→ **Selected passage**:
The transaction contemplated by the Transaction Documents is a
structured financing for tax purposes.
Section
4.2.
Representations and Warranties of the Issuer . The Issuer
hereby represents and warrants to the Agent and the Purchasers that
as of the date hereof, the Amendment Date and each Funding
Date:
(a) It
is a statutory trust validly existing and in good standing under
the laws of the State of Delaware, with full power and authority
under such laws to own its properties and conduct its business as
such properties are currently owned and such business is currently
conducted and to execute, deliver and perform its obligations under
this Agreement and the Transaction Documents to which it is a
party.
(b) It
has the power, authority and right to make, execute, deliver and
perform this Agreement and the Transaction Documents to which it is
a party and all the transactions contemplated hereby and thereby
and has taken all necessary action to authorize the execution,
delivery and performance of this Agreement and the Transaction
Documents to which it is a party. When executed and delivered, each
of this Agreement and the Transaction Documents to which it is a
party will constitute its legal, valid and binding obligations,
enforceable in accordance with their respective terms, subject, as
to such enforceability, to applicable bankruptcy, reorganization,
insolvency, moratorium and other laws relating to or affecting
creditors’ rights generally from time to time in effect. The
enforceability of its obligations under such agreements may also be
limited by general principles of equity, regardless of whether such
enforceability is considered in a proceeding in equity or at law,
and no representation or warranty is made with respect to the
enforceability of its obligations under any indemnification
provisions in such agreements to the extent that indemnification is
sought in connection with securities laws violations.

→ **Provided material**:
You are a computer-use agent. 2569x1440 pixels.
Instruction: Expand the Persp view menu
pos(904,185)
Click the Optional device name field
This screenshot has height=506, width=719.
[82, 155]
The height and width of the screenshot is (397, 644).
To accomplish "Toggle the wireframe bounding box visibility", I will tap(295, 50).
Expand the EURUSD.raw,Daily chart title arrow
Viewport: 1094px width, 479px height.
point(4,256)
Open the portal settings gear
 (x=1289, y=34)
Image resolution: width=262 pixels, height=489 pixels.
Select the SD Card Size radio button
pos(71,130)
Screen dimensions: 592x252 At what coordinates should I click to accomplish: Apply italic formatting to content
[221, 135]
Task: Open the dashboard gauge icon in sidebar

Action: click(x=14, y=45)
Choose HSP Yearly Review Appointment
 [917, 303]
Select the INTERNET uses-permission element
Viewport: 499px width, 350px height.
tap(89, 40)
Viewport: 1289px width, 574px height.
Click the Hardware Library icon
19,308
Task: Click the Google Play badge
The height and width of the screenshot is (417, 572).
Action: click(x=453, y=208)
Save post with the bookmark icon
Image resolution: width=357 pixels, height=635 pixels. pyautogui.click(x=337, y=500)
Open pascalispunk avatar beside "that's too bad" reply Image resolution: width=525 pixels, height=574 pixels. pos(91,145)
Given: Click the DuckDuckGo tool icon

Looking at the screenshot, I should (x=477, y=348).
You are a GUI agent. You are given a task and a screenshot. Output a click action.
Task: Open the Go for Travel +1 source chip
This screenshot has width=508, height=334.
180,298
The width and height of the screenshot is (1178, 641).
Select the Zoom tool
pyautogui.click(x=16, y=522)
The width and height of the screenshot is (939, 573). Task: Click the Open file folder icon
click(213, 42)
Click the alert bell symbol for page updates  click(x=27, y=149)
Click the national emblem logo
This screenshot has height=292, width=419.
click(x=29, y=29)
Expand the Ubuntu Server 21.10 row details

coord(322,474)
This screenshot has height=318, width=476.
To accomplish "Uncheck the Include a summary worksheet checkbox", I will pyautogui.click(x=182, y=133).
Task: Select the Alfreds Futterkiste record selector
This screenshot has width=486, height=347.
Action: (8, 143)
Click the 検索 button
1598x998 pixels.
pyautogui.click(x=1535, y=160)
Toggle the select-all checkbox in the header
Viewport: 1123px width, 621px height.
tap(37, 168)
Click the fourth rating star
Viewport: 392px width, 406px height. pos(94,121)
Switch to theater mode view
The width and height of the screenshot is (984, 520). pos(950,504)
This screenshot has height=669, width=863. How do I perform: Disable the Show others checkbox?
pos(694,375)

→ **Tasks to complete**:
a – Render this sentence from the financing agreement passage in Spanish: "The transaction contemplated by the Transaction Documents is a structured financing for tax purposes."
b – Carry the financing agreement passage forward from the point where it stops.
The records have no connection to the financing agreement passage.

→ **Answers by task**:
a – La transacción contemplada en los Documentos de la Transacción es una financiación estructurada a efectos fiscales.

b –
(c) No
consent, license, approval or authorization of, or registration
with, any Governmental Authority is required to be obtained in
connection with the execution, delivery or performance of each of
this Agreement and the Transaction Documents to which it is a party
that has not been duly obtained and that is not and will not be in
full force and effect on the Amendment Date, except such that may
be required by applicable securities laws or UCC-1 Financing
Statements as have been prepared for filing.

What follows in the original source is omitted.